Step 4.2.2:Perform Volterra software upgrade to multiple sites using the fleet.
  • Log into VoltConsole and navigate to Manage -> Fleets. Click Add fleet to open fleet creation form.
  • Set a name to your fleet and enter a label value for Fleet Label Value field.
  • Set a version in the Software Version field. An example version is crt-2020627-310.
  • Click Add fleet to create fleet. You can verify your fleet labels in the shared namespace by navigating to Manage -> Labels -> Known Keys.
  • In the system namespace, navigate to Sites -> Site List and click ... -> Edit to open site edit form.
  • Click in the Labels field and select ves.io/fleet as the label and select the value as that of the fleet you created.
  • Scroll down and select Fleet Version Overrides for the Site Software Version Overrides field.
  • Click Save.
  • Repeat the same for the other sites for which you want to apply this software version.
  • Verify that the sites now show the applied software version.

Note: You can also edit an existing fleet to apply upgrades and apply the filter Site Software Override Type on the site list to display the sites that have software version set by their fleet.

Step 4.2.3:Perform OS upgrade to multiple sites using the fleet.
  • Log into VoltConsole and navigate to Manage -> Fleets. Find the fleet you created in previous step and click ...->Edit to open the fleet configuration form.
  • Scrolldown to the Operating System Version and enter a version value
  • Click Save.
  • Verify that the sites that are part of this fleet now show the applied OS version.
Step 4.3: Monitor the upgrades using the notifications and alerts.
  • Navigate to Notifications -> Audit logs. A list of logs is displayed.
  • Verify the Request field for the fleet and site upgrades.
Step 4.4: Monitor site health.
  • Navigate to Sites -> Site List and click on your site from displayed sites. This opens the site dashboard.
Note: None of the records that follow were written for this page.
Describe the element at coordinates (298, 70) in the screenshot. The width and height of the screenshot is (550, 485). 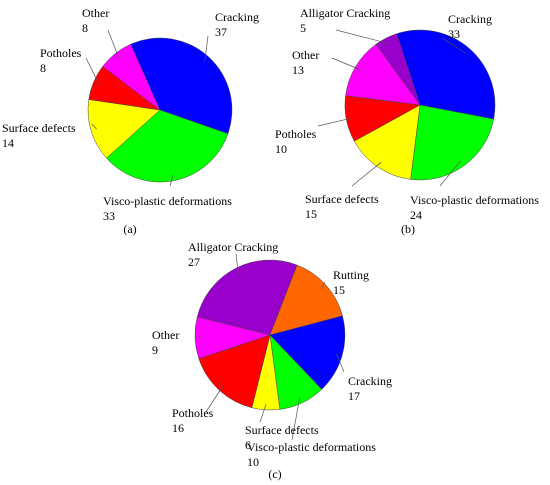
I see `slice-value: 13` at that location.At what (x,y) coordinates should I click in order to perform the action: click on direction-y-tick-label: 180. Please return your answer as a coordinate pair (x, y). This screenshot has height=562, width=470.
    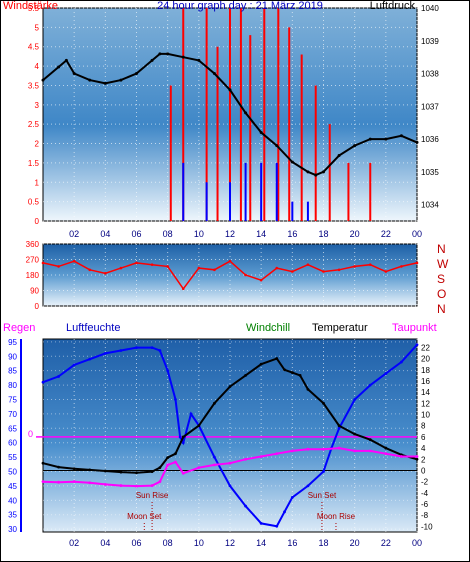
    Looking at the image, I should click on (33, 276).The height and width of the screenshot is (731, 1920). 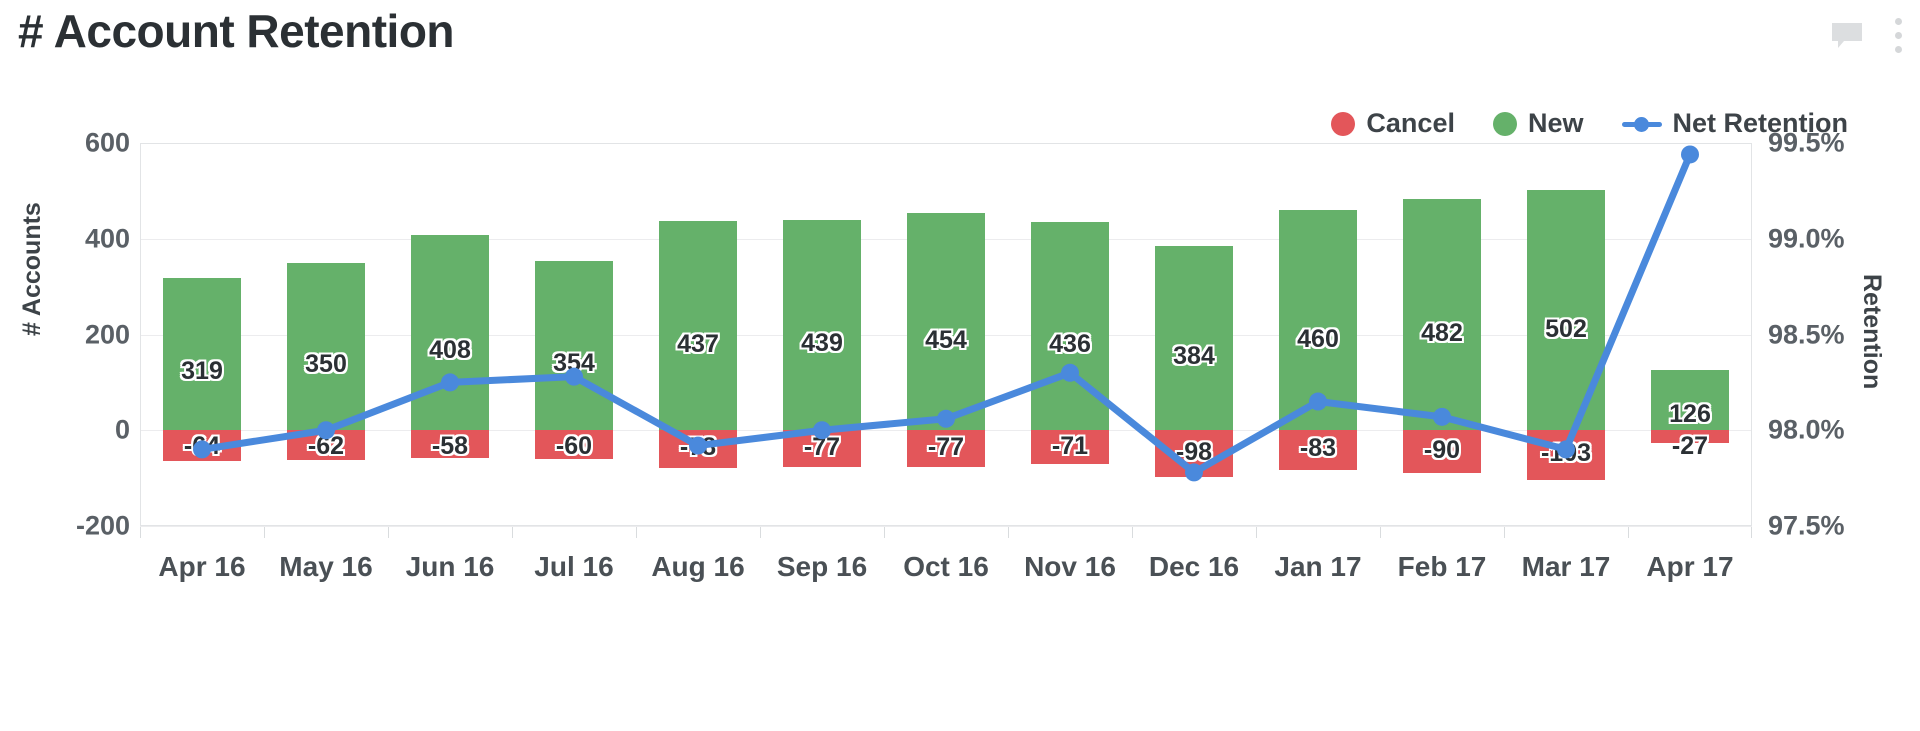 I want to click on legend-label-cancel: Cancel, so click(x=1410, y=123).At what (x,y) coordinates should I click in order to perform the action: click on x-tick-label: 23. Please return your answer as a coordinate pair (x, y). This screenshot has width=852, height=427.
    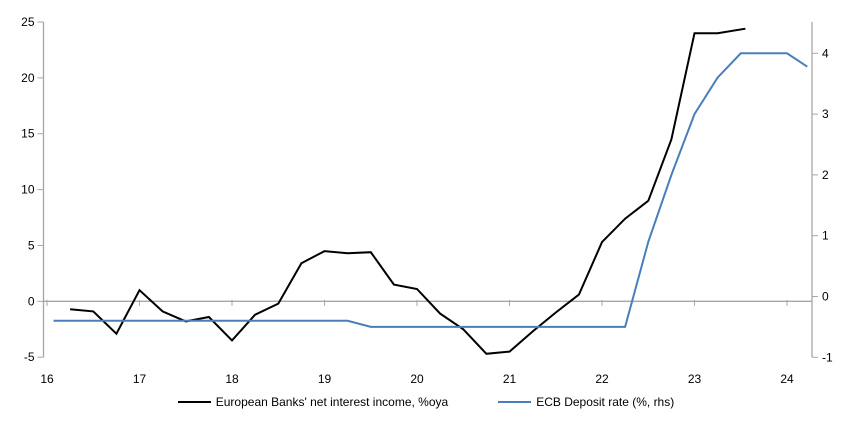
    Looking at the image, I should click on (695, 379).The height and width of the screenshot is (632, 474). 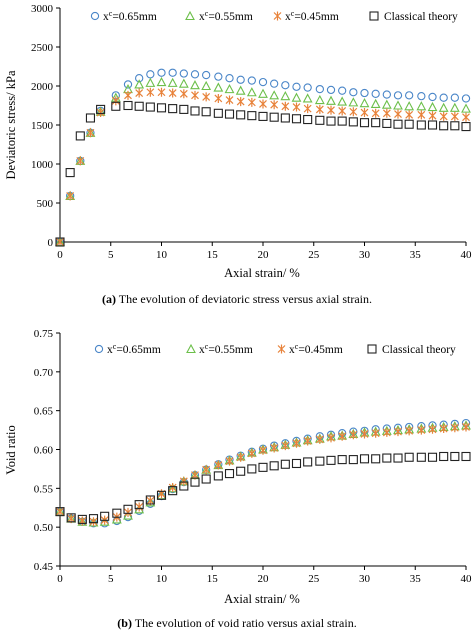 What do you see at coordinates (95, 16) in the screenshot?
I see `legend-marker-circle` at bounding box center [95, 16].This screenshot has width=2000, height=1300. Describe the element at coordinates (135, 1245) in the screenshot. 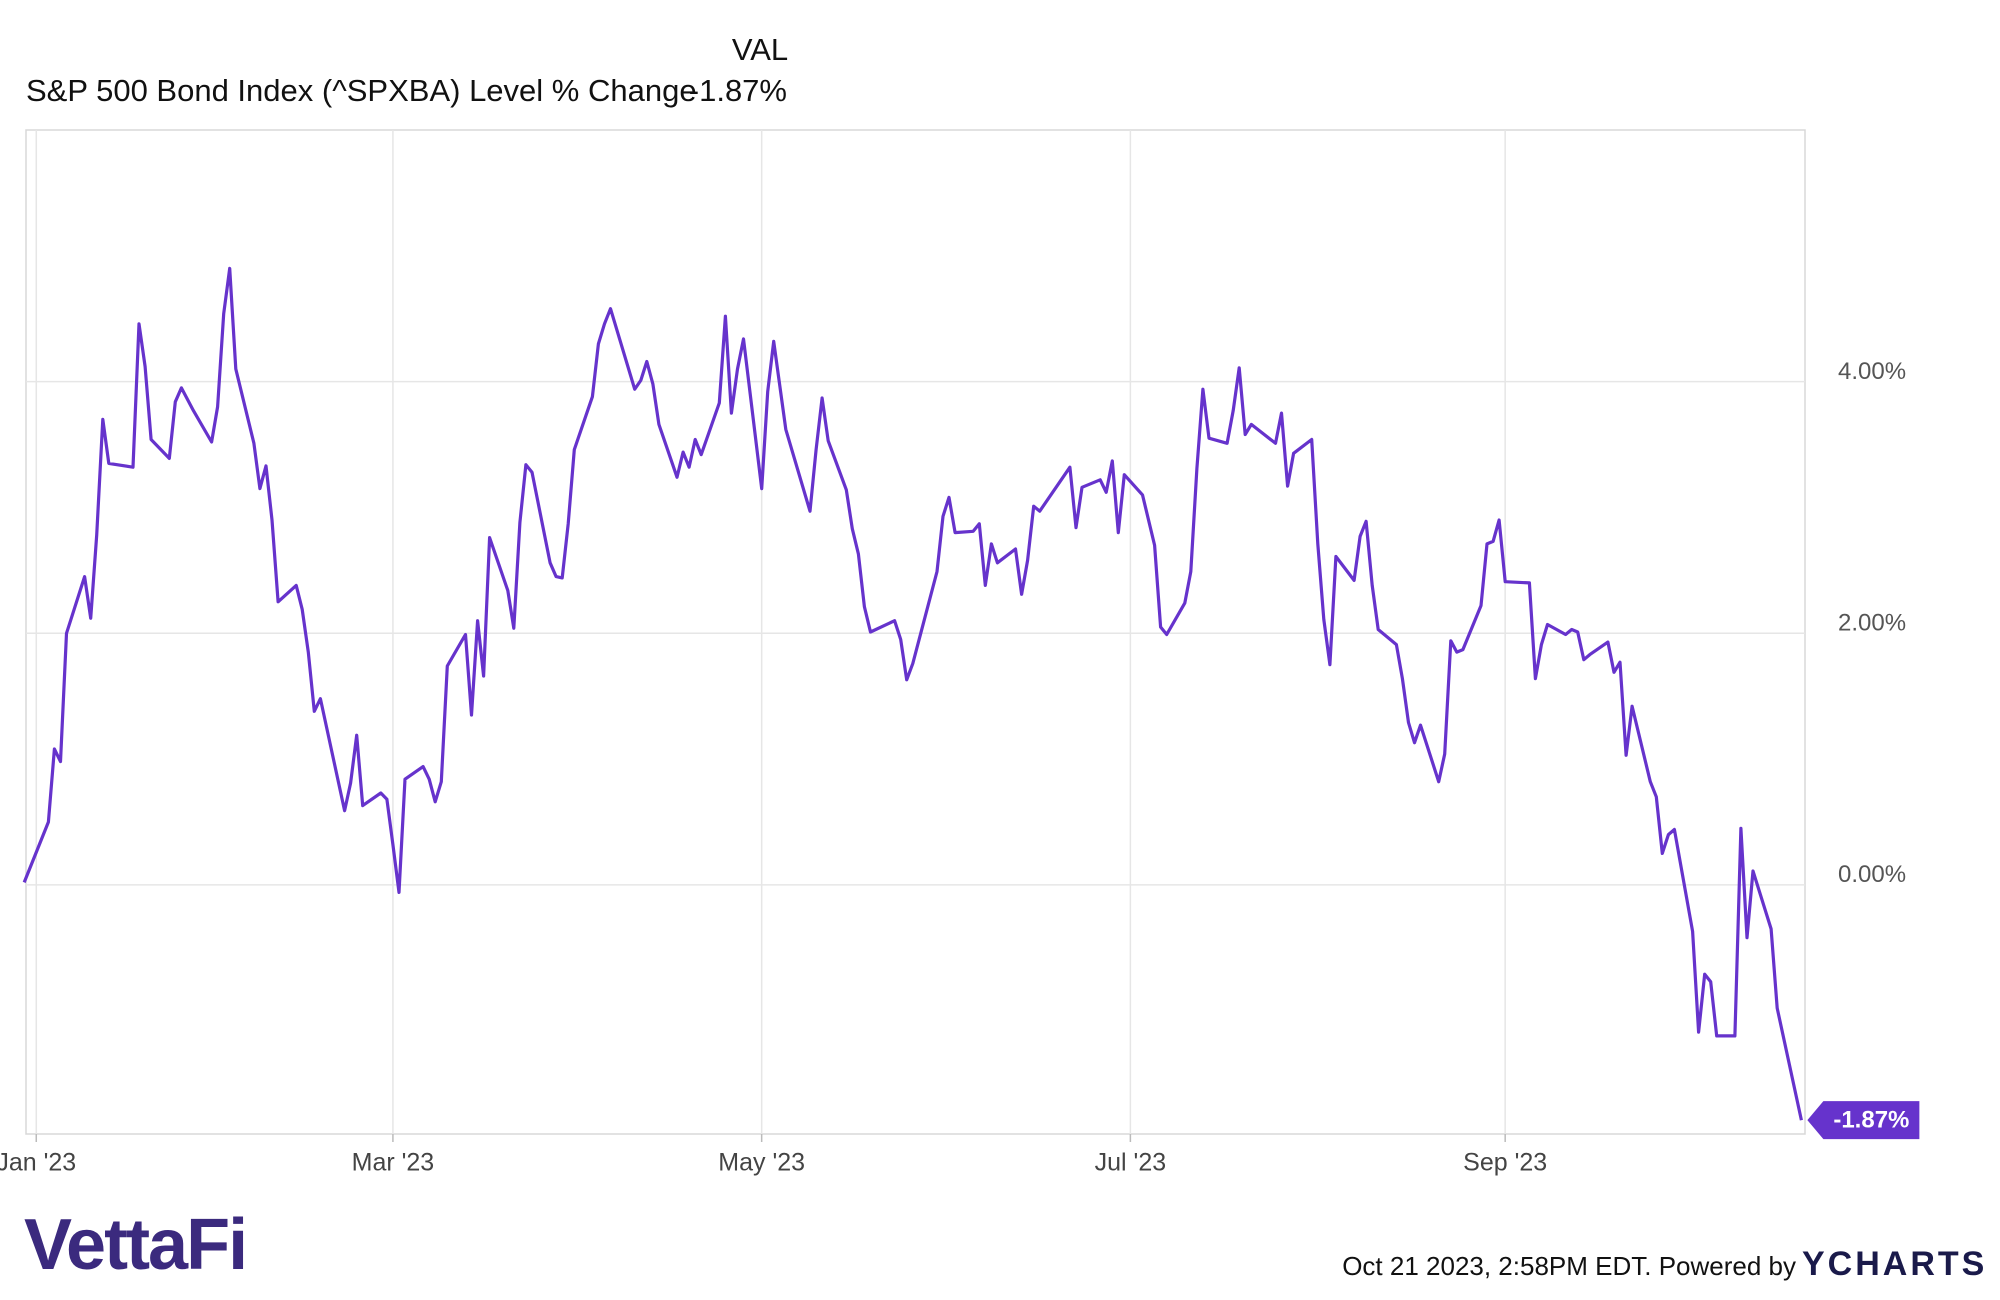

I see `brand-logo: VettaFi` at that location.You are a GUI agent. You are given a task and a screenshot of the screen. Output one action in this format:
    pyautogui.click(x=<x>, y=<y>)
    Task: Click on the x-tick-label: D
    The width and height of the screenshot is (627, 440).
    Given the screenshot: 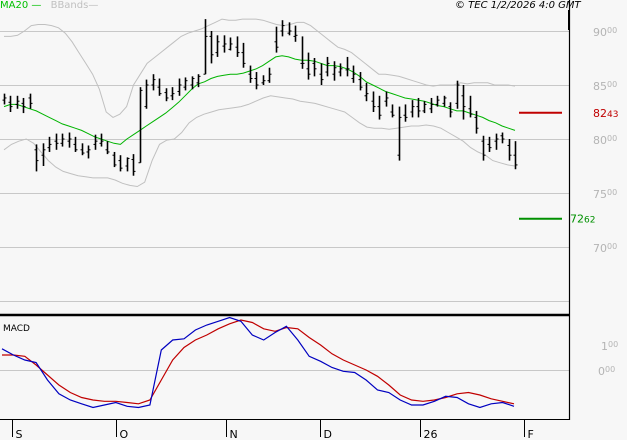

Check the system health, metrics, alerts, and software version section to inspect health, resource consumption, and upgrade information.
  • Click Site Status to check the software and OS version status and upgrade information.
  • Change to your application namespace and navigate to Applications -> Virtual Sites. A list of cards is displayed with overview information for each virtual site.
  • Hover over a site (represented by a blue dot) in your virtual site entry to display the CPU and memory consumption of that site.